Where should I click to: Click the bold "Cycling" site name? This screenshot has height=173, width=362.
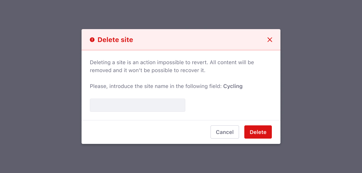pyautogui.click(x=233, y=86)
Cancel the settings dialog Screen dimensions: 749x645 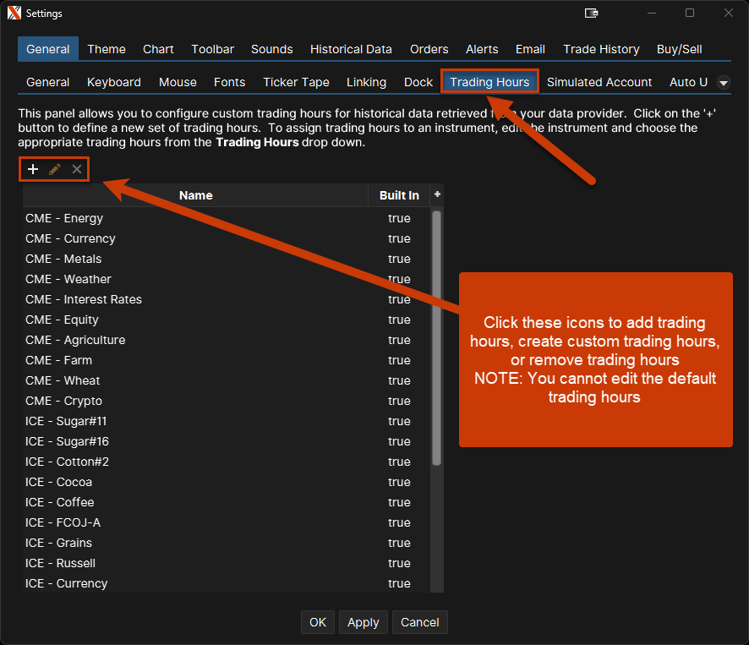(x=420, y=622)
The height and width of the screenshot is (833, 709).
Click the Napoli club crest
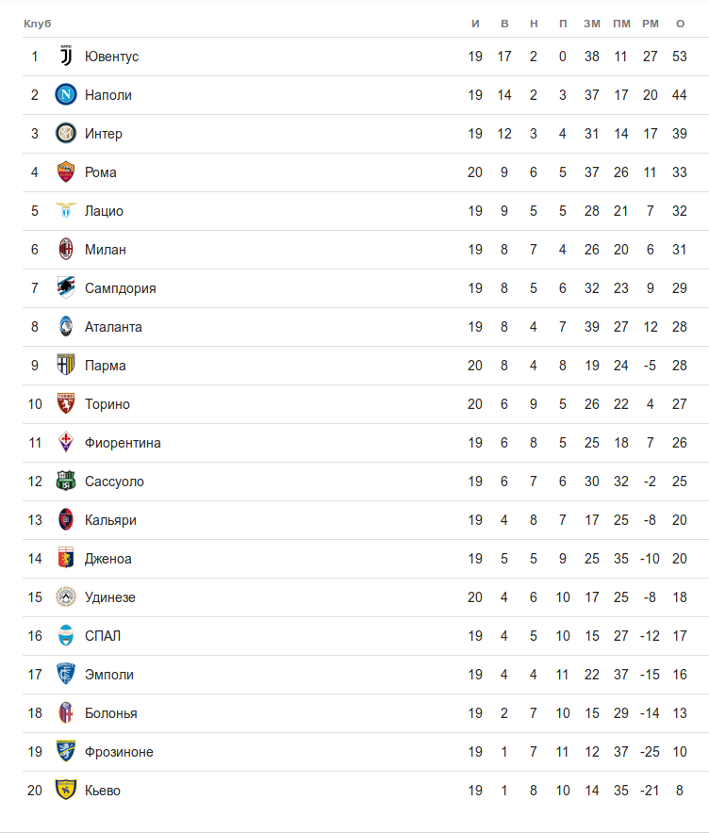tap(66, 95)
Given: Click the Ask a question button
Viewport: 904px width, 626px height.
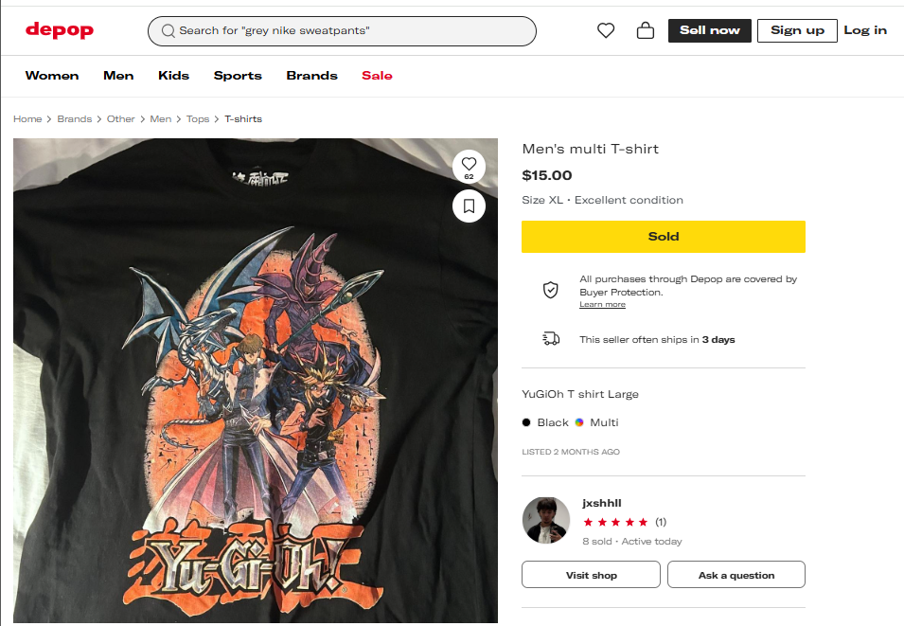Looking at the screenshot, I should click(736, 575).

= = = =

▶ Given instruction: Transcribe the rows word for word, starting at the line that contains "Given: Click the Ask a question button" and continuing through the final line of the rows, with both of those lines included. Leave the pictures out of your copy.

▶ Task answer:
Given: Click the Ask a question button
Viewport: 904px width, 626px height.
Looking at the screenshot, I should click(736, 575).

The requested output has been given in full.